135 Fell Court, Hauppauge, New York
11788
(Address of Principal Executive Offices)
(Zip Code)

(631) 952-2288
(Registrant's telephone number, including area code)

Check the appropriate box below if the Form 8-K filing is intended to simultaneously satisfy the filing obligation of the registrant under any of the following provisions:
o Written communications pursuant to Rule 425 under the Securities Act (17 CFR 230.425)
o Soliciting material pursuant to Rule 14a-12(b) under the Exchange Act (17 CFR 240.14a-12(b))
o Pre-commencement communications pursuant to Rule 14d-2(b) under the Exchange Act (17 CFR 240.14d-2(b))
o Pre-commencement communications pursuant to Rule 13e-4(c) under the Exchange Act (17 CFR 240.13e-4(c))
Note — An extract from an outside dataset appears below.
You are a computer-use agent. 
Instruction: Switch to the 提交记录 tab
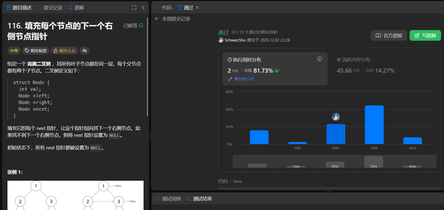coord(50,7)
Indicate by check mark whether the registrant is an emerging growth company as defined in Rule 405 of the Securities Act of 1933 (17 CFR §230.405) or Rule 12b-2 of the Securities Exchange Act of 1934 (17 CFR §240.12b-2).
Emerging growth company  o  

If an emerging growth company, indicate by check mark if the registrant has elected not to use the extended transition period for complying with any new or revised financial accounting standards provided pursuant to Section 13(a) of the Exchange Act.  o  







Item 3.02 Unregistered Sales of Equity Securities.
 
On November 8, 2017, in connection with the closing of its previously-announced rights offering, Vicon Industries, Inc. (the “Company”) issued 7,500,000 shares of its common stock to NIL Funding Corporation for an aggregate purchase price of $3.0 million, pursuant to the Investment Agreement, dated as of July 27, 2017, between the Company and NIL Funding. The sale of such shares was made in reliance on the exemption from registration under Section 4(a)(2) of the Securities Act of 1933, as amended.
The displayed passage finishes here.